In that respect, the car doesn’t rely too strongly on the development of the indispensable charging infrastructure needed so badly to boost electric adoption. Particularly for an emerging market, that challenge is steep.
To cope with the average income of Mexican people, operating costs are a central part of the pitch. But the Uno delivers. Olinia claims 0.49 pesos per kilometer, compared to roughly 2.40 pesos for a typical combustion vehicle. For a driver covering city distances every day, that gap adds up fast. In a country where average wages are a fraction of European levels, those arithmetics matters.

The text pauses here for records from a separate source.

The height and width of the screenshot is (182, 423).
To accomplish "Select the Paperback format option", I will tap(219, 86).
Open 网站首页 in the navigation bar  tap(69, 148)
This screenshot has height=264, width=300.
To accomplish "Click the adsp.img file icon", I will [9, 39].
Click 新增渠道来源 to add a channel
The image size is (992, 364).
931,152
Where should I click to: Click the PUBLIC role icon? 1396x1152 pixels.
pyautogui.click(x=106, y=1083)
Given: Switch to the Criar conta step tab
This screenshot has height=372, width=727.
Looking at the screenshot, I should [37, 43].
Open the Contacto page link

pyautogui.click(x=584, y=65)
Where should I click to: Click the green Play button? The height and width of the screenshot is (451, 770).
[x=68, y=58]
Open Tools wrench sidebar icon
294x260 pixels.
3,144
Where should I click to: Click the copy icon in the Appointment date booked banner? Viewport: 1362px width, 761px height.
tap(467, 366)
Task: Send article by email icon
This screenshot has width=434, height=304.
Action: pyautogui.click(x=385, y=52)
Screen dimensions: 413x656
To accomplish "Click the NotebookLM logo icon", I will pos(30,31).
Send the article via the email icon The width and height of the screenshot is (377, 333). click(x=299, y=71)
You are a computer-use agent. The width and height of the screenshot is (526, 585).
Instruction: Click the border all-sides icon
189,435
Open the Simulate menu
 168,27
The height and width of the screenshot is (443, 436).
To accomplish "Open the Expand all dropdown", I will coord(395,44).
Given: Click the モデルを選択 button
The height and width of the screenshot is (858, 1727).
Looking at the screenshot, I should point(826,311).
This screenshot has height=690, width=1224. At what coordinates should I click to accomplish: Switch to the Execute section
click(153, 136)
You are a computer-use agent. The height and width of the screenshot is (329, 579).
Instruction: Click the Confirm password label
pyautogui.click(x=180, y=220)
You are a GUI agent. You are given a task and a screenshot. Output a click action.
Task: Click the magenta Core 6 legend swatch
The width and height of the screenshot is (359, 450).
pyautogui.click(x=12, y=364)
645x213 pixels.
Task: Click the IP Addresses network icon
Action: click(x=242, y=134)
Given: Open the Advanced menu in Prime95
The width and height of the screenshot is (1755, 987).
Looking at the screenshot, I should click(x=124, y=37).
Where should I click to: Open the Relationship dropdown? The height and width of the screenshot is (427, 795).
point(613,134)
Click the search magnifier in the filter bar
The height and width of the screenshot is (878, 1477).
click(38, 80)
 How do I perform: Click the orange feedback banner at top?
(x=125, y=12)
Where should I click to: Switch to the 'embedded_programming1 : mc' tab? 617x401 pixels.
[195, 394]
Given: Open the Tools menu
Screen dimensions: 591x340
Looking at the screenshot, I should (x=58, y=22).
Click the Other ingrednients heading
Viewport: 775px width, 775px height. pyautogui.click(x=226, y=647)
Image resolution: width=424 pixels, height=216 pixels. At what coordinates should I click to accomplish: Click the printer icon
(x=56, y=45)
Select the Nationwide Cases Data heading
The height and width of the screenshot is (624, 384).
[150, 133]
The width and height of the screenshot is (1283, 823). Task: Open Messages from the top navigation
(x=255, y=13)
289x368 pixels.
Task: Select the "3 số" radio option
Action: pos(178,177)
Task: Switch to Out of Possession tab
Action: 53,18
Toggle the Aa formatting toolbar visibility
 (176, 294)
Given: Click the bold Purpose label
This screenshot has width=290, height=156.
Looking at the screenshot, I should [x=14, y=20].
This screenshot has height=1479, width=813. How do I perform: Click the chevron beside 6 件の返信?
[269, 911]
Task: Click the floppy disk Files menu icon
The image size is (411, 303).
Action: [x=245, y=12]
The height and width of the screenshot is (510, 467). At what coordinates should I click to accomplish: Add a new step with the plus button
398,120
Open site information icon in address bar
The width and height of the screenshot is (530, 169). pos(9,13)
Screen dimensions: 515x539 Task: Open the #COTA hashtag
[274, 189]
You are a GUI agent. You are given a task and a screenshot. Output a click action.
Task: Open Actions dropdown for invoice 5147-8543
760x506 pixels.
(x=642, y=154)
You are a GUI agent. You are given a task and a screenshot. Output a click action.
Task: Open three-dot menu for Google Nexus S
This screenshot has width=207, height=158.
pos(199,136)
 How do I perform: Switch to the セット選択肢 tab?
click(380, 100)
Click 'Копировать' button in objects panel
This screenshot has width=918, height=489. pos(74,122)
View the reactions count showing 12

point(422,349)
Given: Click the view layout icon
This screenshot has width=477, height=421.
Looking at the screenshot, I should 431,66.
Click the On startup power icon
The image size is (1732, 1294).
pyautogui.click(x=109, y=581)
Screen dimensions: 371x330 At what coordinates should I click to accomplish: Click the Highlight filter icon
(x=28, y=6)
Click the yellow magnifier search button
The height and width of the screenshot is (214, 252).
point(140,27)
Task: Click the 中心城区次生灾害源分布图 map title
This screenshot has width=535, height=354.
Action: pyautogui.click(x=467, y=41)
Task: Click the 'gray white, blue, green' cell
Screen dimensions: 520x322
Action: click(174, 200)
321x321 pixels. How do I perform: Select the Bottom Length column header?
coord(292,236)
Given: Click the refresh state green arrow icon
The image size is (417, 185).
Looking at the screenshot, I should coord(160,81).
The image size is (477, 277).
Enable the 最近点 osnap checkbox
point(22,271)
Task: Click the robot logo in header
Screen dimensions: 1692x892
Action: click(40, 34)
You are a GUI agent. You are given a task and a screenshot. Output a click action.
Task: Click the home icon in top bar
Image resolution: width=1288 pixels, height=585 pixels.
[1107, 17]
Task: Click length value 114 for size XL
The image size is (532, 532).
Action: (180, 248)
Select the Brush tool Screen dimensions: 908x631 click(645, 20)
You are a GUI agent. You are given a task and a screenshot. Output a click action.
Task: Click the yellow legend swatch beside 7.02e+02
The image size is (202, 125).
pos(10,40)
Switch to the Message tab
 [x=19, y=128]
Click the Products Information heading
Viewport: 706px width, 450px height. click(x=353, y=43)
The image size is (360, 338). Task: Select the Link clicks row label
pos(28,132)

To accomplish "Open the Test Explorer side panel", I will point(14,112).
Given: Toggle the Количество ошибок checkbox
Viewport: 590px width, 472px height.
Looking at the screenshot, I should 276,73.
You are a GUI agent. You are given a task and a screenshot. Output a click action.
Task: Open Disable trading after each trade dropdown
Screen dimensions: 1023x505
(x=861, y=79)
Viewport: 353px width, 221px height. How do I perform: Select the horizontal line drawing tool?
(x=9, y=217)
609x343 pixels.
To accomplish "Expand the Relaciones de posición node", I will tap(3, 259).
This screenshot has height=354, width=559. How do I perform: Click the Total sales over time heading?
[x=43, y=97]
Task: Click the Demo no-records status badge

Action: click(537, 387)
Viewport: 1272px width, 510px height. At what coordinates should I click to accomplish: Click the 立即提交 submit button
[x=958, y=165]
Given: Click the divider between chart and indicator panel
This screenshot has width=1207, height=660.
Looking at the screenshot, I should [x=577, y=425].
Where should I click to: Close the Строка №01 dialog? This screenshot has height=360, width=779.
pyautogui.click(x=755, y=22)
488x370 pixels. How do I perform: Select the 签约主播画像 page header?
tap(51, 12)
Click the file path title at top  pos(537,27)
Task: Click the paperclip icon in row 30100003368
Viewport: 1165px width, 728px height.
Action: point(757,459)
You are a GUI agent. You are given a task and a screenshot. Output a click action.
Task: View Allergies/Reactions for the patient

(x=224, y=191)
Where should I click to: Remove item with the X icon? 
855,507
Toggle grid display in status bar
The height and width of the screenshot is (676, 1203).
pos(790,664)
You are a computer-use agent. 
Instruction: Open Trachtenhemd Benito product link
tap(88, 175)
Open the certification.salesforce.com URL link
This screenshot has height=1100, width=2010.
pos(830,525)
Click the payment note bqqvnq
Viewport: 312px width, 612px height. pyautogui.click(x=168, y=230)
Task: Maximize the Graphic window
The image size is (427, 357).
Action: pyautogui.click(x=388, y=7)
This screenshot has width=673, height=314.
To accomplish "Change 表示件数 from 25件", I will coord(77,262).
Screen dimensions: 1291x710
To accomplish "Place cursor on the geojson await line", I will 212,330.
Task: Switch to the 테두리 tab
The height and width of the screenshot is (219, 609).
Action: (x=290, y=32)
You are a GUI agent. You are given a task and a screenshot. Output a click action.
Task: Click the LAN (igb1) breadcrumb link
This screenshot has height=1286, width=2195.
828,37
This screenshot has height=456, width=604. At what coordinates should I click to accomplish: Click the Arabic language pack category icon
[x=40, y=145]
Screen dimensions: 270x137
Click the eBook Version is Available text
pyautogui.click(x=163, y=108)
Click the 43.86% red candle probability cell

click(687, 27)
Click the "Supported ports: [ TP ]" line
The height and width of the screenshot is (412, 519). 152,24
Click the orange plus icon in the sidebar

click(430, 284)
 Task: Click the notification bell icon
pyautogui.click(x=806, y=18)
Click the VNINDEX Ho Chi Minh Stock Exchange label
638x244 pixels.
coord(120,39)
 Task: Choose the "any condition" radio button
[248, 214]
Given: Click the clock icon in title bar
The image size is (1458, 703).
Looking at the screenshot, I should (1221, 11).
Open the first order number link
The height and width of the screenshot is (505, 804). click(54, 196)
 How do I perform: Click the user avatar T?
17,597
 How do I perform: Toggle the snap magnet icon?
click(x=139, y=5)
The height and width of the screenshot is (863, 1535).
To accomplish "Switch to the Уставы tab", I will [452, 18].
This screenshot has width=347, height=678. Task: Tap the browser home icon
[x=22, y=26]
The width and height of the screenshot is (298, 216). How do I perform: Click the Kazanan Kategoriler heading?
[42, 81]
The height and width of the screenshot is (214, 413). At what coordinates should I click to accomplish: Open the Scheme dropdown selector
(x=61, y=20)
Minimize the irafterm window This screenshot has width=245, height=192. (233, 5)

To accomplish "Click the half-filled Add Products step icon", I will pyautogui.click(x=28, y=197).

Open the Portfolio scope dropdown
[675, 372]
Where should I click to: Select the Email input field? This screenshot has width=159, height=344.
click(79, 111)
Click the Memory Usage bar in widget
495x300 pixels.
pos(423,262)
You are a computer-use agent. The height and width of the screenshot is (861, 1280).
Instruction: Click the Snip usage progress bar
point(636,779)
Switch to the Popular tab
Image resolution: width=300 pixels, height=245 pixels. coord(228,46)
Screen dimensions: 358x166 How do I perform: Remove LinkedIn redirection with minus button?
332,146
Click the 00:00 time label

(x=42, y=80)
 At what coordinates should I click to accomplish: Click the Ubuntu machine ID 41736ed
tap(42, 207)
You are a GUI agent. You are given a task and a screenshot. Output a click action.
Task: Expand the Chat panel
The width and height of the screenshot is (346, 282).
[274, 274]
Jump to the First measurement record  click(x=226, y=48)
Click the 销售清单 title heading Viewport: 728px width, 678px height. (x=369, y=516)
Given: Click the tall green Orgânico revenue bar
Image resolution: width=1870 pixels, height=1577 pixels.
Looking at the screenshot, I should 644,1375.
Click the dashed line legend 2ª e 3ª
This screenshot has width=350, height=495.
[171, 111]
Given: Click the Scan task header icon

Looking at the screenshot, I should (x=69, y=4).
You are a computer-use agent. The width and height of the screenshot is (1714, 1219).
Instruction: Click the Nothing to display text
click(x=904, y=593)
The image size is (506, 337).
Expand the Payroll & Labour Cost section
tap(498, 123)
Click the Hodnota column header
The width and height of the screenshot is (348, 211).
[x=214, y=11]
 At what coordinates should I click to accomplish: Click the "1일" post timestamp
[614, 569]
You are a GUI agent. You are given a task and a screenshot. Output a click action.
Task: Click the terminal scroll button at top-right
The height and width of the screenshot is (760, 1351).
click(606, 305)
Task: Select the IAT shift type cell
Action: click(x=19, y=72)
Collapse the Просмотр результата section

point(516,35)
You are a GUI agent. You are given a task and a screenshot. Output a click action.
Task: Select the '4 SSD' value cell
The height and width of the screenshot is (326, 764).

The price hovers around 150,000 pesos, or roughly 7,000 euros, and is the project’s sharpest weapon. Chinese-brand EVs have already captured about a quarter of Mexico’s total car market, but even the most affordable of those starts at close to double the Olinia’s sticker price. The Uno is not competing in that segment. It is undercutting it entirely. A smart move. This could be the 2CV in a poncho with a sombrero.
Hybrid development
The Uno took 18 months of development involving Mexican research centers and technical institutes, but also including specialists from China, the United States, India, and Germany. Currently, 50% of components are sourced domestically, but the target is 75% by 2030.
Olinia is not aiming at the global market. It is targeting Mexico City’s congested streets, the country’s ageing taxi and ride-hail fleets, and the urban commuters for whom no imported EV is currently within reach.
Environment meets economics
The project sits within Sheinbaum’s ‘Plan México’, an industrial initiative that frames domestic manufacturing as both economic policy and environmental commitment. First vehicles are slated to reach buyers in summer 2027, and a cargo pickup variant is due to be revealed next month.
Even though Mexico’s automotive history is largely a story of other people’s factories, there was one serious homegrown attempt almost twenty years ago. That’s when the Mastretta MXT sports car was unveiled at the London Motor Show.
The coupé reached limited production around 2011 but faded soon afterward without leaving much of a mark. The EV era offers a second chance, and the ambitions are at least a bit more down to earth.